Costa Rica ha construido su historia a través de la participación ciudadana. Con errores, con aciertos, con momentos difíciles y otros luminosos, pero siempre con un principio claro: las decisiones importantes se toman en las urnas. No en redes sociales, no en cadenas de mensajes, no desde la comodidad de la queja, sino ejerciendo el derecho y el deber de votar.

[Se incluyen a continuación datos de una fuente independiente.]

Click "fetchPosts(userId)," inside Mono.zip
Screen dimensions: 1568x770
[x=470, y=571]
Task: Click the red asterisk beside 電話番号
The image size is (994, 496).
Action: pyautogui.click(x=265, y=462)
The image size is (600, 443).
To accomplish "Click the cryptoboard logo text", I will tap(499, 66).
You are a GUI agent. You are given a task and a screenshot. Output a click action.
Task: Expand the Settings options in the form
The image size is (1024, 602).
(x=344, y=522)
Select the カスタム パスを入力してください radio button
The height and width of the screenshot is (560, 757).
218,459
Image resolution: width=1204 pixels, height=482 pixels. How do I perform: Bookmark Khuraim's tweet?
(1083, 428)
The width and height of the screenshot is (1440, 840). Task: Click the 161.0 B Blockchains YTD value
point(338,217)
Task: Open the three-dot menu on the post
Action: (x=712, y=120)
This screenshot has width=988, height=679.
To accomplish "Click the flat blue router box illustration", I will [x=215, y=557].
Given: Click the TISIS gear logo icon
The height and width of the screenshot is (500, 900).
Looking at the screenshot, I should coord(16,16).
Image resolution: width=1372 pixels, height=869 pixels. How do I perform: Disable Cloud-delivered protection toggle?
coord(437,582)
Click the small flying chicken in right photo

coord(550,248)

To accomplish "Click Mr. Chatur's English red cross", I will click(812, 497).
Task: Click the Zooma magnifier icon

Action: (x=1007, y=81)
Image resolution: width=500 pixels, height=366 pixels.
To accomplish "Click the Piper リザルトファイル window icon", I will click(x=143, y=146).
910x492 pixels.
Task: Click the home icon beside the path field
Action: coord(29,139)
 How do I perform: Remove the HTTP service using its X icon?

Abstenerse no es neutral. Quedarse en casa no es una posición cómoda ni inofensiva. Cuando una persona decide no votar, está dejando que otros decidan por ella. Está renunciando a una herramienta que generaciones anteriores defendieron con esfuerzo, convicción y sacrificio. El voto no es perfecto, pero es el mejor instrumento que tenemos para corregir rumbos sin violencia, sin imposiciones y sin perder libertades.
Es comprensible que muchas personas se sientan cansadas, decepcionadas o confundidas. La política, como reflejo de la sociedad, también tiene sombras. Pero precisamente por eso es más importante participar, no menos. El desencanto no se combate con silencio, se combate con conciencia.
Votar implica informarse, comparar, escuchar distintas posiciones y tomar una decisión propia. No la del grupo, no la del miedo, no la del enojo. La propia. Y hacerlo con respeto por quienes piensan distinto, entendiendo que la democracia no es unanimidad, sino convivencia en la diferencia.
En estas elecciones no se elige solo un nombre o un partido. Se define el rumbo institucional del país, la forma en que resolvemos nuestros conflictos y el tipo de sociedad que queremos seguir siendo. Defender el voto es defender la posibilidad de seguir decidiendo en libertad.
Por eso, el llamado es simple y profundo a la vez: levantate y votá. No por obligación, sino por convicción. No por presión, sino por responsabilidad. Votá pensando en el presente, pero también en el futuro. En tus hijos, en tus nietos, en quienes vendrán después.
Costa Rica se construye cada cuatro años, una papeleta a la vez. Y esa construcción necesita de vos.